To address these issues, Relay allows us to specify exactly the shape of the data that we want from the server for a given component. Because we can place our queries within our components, we can better reason about the data associations for each component.

"Relay let us specify exactly the shape of the data that we want from the server for a given component."

Without Relay, components make requests to many different endpoints.

relay react graphql authentication

With Relay however, all requests are made to a single GraphQL endpoint through queries and fragments.

relay react graphql authentication

Getting Started

In this tutorial, we will take a cursory look at Relay and GraphQL by building a simple application that allows us to display programming conferences that a user is registered to attend. This tutorial will focus on the core concepts of Relay and will cover only data retrieval. We will see how to write data in the next article of this series.

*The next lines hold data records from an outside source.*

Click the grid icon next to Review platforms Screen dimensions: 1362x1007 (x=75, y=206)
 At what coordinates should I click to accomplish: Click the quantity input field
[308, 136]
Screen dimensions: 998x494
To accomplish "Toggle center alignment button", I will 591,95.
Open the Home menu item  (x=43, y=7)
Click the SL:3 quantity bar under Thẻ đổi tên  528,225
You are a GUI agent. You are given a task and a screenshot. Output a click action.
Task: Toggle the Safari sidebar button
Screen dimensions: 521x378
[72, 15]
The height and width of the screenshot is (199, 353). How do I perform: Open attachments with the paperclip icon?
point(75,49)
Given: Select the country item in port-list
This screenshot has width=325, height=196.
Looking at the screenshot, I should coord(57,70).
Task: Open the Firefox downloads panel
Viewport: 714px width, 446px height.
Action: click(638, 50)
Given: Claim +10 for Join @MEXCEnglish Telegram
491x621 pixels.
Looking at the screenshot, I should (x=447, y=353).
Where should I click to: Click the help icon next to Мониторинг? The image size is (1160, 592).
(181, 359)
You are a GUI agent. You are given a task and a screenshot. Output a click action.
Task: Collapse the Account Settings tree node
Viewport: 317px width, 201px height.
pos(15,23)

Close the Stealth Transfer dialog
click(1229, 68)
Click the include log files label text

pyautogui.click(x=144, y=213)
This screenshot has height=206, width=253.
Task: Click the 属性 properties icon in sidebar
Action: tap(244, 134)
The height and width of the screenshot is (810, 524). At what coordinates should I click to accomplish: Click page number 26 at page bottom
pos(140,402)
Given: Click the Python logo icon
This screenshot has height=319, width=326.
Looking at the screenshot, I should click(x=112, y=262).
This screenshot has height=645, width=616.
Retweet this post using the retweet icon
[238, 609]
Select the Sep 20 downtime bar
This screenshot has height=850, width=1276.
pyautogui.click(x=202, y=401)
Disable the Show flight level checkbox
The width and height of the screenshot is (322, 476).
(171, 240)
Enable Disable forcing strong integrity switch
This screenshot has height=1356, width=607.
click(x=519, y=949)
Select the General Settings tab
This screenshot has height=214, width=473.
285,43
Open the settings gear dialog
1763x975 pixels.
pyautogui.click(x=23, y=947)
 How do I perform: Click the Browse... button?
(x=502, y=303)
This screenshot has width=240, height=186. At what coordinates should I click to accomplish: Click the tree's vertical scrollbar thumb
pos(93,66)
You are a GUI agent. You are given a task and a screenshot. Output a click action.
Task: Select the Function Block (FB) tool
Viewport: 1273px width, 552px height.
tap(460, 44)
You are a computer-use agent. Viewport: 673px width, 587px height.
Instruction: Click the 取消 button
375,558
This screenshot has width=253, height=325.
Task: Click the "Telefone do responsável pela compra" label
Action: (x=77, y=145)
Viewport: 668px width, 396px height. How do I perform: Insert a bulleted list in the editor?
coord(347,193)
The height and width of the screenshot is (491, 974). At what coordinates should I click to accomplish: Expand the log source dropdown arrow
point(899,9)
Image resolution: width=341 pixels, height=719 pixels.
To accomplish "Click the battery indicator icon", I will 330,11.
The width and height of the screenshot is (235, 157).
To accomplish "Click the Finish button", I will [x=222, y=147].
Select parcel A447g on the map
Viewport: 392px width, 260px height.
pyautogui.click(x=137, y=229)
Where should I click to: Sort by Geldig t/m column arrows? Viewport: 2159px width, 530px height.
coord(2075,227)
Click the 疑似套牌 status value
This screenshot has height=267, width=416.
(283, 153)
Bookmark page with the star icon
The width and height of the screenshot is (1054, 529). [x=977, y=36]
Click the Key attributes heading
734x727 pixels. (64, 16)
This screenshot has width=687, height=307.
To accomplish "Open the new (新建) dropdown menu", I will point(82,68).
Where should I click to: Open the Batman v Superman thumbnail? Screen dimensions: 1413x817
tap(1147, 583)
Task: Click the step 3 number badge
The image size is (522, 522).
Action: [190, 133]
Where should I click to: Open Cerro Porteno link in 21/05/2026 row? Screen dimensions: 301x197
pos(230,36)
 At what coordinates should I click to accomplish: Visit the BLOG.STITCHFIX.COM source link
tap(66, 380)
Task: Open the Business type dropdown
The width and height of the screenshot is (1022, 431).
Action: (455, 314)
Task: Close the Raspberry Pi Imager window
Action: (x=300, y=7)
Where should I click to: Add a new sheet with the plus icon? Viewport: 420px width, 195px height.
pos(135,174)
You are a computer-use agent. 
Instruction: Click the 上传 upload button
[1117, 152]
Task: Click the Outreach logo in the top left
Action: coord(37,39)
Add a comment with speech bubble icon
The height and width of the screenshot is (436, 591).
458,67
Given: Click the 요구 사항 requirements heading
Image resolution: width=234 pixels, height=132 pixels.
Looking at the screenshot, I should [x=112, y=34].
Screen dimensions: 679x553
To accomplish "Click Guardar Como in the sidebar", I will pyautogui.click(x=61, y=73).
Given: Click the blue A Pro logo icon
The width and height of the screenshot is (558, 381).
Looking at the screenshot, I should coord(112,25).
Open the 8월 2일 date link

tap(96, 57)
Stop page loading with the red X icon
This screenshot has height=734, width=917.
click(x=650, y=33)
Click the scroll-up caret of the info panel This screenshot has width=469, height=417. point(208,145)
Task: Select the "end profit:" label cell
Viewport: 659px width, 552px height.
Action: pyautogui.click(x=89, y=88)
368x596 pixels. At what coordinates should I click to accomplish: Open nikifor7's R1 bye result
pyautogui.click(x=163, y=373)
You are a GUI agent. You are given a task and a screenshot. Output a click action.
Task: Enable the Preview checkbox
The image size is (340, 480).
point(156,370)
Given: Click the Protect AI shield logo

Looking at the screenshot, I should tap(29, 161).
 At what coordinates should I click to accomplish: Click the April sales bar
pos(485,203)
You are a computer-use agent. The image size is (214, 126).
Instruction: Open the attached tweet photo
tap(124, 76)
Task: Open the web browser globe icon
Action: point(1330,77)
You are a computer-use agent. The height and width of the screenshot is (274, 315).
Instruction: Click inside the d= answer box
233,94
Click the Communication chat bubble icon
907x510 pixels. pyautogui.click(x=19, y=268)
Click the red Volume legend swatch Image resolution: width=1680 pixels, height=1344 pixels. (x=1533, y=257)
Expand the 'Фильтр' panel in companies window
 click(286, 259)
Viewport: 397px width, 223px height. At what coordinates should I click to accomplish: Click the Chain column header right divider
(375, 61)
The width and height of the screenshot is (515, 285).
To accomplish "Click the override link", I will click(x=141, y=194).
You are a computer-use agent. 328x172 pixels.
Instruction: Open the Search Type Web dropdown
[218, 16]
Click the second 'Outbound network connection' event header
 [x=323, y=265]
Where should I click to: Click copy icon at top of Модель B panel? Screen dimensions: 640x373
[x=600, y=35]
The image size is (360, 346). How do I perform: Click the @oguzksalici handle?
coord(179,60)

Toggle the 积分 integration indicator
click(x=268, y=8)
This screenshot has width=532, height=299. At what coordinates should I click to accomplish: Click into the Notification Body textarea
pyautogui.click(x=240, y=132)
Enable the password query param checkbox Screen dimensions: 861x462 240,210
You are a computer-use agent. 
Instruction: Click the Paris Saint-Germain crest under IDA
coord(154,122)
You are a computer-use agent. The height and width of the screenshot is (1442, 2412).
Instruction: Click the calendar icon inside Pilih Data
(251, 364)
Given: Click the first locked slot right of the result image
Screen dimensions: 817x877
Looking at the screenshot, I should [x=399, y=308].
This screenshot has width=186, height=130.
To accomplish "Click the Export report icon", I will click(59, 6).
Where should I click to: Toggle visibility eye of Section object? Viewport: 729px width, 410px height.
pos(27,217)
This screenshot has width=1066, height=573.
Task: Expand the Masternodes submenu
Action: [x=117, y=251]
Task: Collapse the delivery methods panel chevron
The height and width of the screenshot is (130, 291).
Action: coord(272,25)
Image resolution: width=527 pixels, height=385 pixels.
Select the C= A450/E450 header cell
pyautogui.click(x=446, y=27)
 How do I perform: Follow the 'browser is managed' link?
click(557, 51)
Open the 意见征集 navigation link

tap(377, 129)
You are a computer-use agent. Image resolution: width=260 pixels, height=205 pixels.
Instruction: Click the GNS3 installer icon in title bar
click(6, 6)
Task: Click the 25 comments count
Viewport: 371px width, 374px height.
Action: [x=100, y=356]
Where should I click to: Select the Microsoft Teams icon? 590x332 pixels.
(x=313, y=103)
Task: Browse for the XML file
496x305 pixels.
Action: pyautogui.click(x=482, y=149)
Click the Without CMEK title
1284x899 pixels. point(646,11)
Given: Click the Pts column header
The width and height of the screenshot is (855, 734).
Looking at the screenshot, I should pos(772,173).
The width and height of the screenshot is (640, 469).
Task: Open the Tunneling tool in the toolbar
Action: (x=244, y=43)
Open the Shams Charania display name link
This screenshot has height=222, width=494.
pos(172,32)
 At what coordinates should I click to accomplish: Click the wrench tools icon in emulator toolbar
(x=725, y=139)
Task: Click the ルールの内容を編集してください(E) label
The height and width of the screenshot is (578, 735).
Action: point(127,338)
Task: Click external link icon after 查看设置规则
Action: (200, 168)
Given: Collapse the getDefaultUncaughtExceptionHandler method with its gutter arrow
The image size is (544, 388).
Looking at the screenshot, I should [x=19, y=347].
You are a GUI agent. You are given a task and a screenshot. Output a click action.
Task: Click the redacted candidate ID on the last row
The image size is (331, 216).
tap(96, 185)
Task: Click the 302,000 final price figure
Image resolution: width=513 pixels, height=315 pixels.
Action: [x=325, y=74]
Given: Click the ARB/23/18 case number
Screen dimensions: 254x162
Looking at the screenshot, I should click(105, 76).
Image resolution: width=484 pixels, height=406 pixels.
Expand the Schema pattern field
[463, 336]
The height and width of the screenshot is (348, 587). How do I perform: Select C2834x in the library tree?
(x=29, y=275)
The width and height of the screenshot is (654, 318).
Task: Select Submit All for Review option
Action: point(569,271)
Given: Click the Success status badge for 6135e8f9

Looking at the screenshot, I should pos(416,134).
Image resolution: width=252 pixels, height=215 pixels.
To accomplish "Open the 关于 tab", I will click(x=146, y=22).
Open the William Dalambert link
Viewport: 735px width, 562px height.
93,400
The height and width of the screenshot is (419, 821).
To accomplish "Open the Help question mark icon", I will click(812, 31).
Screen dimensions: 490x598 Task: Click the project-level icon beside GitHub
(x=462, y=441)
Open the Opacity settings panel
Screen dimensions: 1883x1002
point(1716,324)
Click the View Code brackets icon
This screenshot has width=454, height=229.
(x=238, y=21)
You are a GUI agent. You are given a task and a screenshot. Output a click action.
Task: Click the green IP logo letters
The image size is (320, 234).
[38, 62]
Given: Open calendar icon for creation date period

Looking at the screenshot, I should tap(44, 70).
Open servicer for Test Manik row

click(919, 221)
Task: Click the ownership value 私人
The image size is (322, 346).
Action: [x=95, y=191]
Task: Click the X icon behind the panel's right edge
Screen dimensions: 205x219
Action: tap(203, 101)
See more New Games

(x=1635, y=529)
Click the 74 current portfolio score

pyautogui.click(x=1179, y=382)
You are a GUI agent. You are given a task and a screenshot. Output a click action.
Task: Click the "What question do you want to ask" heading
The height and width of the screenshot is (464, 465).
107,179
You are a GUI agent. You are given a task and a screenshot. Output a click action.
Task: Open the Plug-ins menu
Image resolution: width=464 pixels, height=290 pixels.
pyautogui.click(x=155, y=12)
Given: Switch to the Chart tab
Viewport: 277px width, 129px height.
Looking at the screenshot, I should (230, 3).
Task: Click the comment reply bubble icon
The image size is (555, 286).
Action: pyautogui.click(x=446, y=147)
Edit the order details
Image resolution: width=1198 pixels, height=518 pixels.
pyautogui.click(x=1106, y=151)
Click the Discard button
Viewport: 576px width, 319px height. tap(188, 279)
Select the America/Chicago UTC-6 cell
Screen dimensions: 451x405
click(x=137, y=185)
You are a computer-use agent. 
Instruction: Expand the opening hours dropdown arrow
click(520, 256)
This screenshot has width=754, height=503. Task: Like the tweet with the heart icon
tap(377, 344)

relay react graphql authentication

Schemas

Since Relay uses GraphQL, we need to expose a GraphQL server that serves data when requested. After setting up the database interaction, the first step is to define a schema for GraphQL to use. The schema can be thought of as where we register anything that we want to pull out of GraphQL. This includes declarations for our data types, queries, and mutations (changes to data). GraphQL enforces strong typing and provides methods for us to register types.

Containers

Relay lets us do composition with our React components in much the same way that we're used to. It provides a higher-order component known as a container, which is a wrapper around regular React components. Containers let us tell Relay about our React components' data needs. They are where we specify fragments to query on the server before passing them down to other components via this.props.

Queries and Fragments

A query looks a little bit like a JSON object, but with keys only and not values. GraphQL uses a query string to look for matches and serves them back to the client. When we build our schemas, we need to tell GraphQL about the fields associated with each query type we want. On those types, we can create relationships with other types. Once those are set up, we use query to retrieve the root fields of the given type, or `fragment to retrieve the fields from whatever relationship we defined.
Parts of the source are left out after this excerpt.